Below are records to write out exactly; drop the pictures when you do.
- Opening Delimiter -
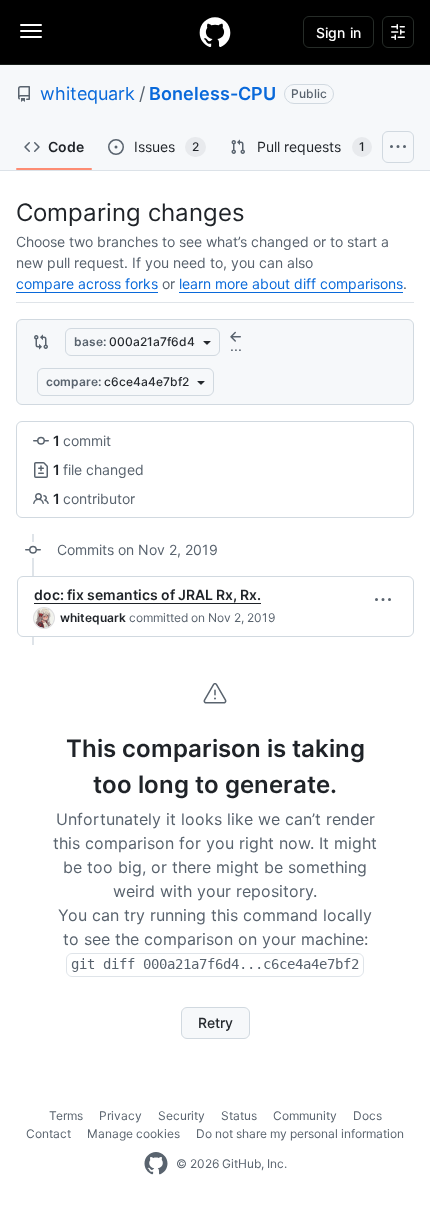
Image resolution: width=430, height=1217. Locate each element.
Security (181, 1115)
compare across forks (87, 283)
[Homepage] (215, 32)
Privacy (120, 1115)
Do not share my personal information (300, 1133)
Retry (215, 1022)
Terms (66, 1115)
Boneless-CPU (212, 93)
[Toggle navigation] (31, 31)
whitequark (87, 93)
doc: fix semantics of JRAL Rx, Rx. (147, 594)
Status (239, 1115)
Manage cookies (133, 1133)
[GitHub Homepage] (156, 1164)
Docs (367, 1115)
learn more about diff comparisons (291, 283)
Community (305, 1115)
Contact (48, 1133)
- Closing Delimiter -
[PROBLEM SOLUTION]
Image resolution: width=430, height=1217. Locate each element.
Security (181, 1115)
compare across forks (87, 283)
[Homepage] (215, 32)
Privacy (120, 1115)
Do not share my personal information (300, 1133)
Retry (215, 1022)
Terms (66, 1115)
Boneless-CPU (212, 93)
[Toggle navigation] (31, 31)
whitequark (87, 93)
doc: fix semantics of JRAL Rx, Rx. (147, 594)
Status (239, 1115)
Manage cookies (133, 1133)
[GitHub Homepage] (156, 1164)
Docs (367, 1115)
learn more about diff comparisons (291, 283)
Community (305, 1115)
Contact (48, 1133)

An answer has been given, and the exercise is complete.